The Japanese financial newspaper, The Nikkei, has reported this revelation, but so far neither Apple nor the manufacturer of its power chips, Dialog Semiconductor, has commented on the information from the report.
Citing industry sources, the report said that Apple is pursuing this avenue so as to become more competitive, enhancing its ability to work with semiconductors.
According to The Nikkei, a source said: “Based on Apple’s current plan, they are set to replace partially, or around half of its power management chips to go into iPhones by itself starting next year.”
Another motivation linked to Apple’s alleged interest in producing its own chips is artificial intelligence, a top tech trend of 2017, and a growing space in which there is bound to be increasing and formidable competition.

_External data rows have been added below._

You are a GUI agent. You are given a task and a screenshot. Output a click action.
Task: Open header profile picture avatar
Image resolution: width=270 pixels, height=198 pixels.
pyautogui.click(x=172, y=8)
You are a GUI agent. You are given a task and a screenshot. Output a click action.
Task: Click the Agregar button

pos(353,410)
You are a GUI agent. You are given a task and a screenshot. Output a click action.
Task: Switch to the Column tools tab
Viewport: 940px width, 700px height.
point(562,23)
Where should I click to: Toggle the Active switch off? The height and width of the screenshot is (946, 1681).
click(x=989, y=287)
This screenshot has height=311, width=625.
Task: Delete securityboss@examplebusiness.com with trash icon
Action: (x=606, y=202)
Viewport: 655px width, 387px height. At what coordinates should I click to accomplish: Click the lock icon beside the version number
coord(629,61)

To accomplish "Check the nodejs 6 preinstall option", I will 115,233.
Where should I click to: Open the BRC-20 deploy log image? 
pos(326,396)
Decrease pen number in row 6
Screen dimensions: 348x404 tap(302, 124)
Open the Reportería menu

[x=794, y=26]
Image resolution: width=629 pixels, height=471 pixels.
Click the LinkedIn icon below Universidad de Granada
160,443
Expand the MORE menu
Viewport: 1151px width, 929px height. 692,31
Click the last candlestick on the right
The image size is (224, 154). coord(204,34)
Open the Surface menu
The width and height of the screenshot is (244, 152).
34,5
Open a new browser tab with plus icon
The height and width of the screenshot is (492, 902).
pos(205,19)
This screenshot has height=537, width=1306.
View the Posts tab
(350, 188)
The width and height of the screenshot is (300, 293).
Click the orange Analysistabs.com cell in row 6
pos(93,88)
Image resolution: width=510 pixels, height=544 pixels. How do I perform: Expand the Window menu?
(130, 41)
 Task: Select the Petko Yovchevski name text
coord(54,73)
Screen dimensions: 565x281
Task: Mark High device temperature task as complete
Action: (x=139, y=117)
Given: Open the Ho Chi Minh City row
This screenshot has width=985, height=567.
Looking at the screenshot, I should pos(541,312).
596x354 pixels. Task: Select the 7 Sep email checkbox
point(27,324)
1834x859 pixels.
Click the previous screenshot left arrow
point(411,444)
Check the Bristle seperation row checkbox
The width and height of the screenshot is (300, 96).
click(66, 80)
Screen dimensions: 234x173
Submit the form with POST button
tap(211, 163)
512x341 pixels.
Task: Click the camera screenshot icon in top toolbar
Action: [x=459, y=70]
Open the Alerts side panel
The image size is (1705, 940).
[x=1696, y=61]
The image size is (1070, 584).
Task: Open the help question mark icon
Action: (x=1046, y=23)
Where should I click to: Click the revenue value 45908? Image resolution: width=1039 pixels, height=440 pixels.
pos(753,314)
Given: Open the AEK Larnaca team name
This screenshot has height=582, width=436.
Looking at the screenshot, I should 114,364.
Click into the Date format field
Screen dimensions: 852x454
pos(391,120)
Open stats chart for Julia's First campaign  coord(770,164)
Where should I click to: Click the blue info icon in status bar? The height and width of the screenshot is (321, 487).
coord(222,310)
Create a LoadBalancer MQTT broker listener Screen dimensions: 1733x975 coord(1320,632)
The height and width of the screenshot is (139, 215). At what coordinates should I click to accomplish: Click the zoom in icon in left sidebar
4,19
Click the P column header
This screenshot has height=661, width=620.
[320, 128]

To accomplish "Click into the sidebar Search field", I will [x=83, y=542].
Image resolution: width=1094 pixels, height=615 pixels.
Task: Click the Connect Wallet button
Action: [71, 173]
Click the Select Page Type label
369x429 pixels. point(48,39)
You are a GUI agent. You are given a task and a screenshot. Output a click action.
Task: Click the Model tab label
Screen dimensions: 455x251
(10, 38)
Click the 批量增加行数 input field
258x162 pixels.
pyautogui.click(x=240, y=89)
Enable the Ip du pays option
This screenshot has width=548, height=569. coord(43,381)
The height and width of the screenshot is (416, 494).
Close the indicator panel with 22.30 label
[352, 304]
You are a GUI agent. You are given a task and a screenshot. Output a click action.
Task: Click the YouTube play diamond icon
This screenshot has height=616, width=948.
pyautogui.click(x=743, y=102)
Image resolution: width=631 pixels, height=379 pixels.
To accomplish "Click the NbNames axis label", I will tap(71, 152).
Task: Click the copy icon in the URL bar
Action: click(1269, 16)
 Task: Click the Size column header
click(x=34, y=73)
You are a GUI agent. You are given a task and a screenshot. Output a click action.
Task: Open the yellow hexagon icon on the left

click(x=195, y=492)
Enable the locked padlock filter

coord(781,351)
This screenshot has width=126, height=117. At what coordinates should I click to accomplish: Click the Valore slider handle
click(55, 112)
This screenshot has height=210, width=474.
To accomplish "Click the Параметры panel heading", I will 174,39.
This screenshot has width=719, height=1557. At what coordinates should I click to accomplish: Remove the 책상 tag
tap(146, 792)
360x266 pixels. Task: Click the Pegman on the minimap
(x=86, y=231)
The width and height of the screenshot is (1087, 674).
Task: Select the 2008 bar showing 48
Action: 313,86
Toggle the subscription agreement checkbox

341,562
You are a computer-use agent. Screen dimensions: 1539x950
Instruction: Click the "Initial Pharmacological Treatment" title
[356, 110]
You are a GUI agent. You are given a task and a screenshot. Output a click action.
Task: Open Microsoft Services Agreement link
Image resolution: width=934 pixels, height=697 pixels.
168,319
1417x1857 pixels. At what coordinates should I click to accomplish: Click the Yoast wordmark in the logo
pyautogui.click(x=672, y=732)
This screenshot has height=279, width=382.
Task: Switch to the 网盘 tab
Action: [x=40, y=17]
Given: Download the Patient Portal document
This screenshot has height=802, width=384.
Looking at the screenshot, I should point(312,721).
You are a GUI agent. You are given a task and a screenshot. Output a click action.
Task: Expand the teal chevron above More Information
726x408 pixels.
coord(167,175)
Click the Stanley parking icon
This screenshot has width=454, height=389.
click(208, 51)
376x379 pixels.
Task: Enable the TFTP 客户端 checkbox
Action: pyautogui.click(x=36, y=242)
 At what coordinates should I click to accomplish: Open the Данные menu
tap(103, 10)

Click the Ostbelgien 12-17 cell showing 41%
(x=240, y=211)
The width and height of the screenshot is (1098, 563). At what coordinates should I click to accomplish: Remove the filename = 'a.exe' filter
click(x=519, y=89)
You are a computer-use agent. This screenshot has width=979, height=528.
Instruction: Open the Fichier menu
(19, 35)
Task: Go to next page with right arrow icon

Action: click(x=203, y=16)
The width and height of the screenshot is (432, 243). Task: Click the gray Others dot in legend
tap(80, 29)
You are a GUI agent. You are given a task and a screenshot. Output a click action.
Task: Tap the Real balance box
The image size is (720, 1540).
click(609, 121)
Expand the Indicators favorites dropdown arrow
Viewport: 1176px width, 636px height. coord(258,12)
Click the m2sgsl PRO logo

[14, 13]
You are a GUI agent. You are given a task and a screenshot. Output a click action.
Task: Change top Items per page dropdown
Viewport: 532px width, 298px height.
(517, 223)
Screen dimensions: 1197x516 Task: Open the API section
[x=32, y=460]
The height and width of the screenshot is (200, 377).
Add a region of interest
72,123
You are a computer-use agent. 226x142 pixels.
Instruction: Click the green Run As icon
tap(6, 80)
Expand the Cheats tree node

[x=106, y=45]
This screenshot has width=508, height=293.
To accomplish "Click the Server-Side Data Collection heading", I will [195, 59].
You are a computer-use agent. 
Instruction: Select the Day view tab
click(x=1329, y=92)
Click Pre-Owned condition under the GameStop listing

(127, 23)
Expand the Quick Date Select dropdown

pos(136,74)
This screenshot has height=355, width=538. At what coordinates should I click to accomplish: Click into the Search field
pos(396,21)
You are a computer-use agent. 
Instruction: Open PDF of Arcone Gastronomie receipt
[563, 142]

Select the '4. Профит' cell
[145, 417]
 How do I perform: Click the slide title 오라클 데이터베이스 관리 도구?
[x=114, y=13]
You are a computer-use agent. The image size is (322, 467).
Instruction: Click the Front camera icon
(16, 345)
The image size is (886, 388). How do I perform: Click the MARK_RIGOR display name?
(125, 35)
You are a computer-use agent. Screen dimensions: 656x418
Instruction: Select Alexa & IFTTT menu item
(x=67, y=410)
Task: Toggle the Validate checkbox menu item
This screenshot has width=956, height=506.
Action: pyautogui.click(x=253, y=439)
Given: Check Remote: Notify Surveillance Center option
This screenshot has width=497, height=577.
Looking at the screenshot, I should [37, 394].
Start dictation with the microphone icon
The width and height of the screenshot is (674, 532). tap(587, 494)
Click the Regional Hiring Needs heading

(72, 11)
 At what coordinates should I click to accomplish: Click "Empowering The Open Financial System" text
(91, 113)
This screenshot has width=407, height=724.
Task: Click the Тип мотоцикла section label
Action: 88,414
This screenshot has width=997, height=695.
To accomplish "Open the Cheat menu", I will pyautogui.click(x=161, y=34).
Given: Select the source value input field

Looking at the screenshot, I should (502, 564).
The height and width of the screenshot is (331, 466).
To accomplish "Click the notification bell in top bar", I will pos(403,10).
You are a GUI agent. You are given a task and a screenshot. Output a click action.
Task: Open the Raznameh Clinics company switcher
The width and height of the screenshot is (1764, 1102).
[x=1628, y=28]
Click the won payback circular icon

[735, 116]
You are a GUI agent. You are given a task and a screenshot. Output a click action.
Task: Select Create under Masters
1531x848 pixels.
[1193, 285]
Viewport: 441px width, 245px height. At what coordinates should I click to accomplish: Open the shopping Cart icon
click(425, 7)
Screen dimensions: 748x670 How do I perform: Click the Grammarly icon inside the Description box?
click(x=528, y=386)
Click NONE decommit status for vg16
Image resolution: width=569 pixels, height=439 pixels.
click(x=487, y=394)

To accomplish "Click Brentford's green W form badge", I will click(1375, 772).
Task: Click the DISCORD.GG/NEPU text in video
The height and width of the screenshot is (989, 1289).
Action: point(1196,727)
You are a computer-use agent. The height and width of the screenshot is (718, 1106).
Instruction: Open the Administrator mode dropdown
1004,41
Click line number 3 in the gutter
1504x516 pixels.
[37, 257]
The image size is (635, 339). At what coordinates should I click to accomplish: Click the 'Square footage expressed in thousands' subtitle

All eyes are currently on chip makers, with the IoT market set to explode, for example, and as mentioned, projects working with cutting edge technologies will also be reliant on chip technology. In line with this, Microsoft is working on building a new chip geared specifically towards AI.
This news will make concerning reading for power chip makers across the world, because if it turns out to be true, Apple competitors may look to harness the same in-house capabilities, shutting out the manufacturers.
Others have recognised the value and importance of chip making, with the Toshiba chip unit proving highly desirable to a number of bidders. Bain Capital finally succeeded, and has shared a plan to list the unit on the Tokyo Stock Exchange in around three years’ time.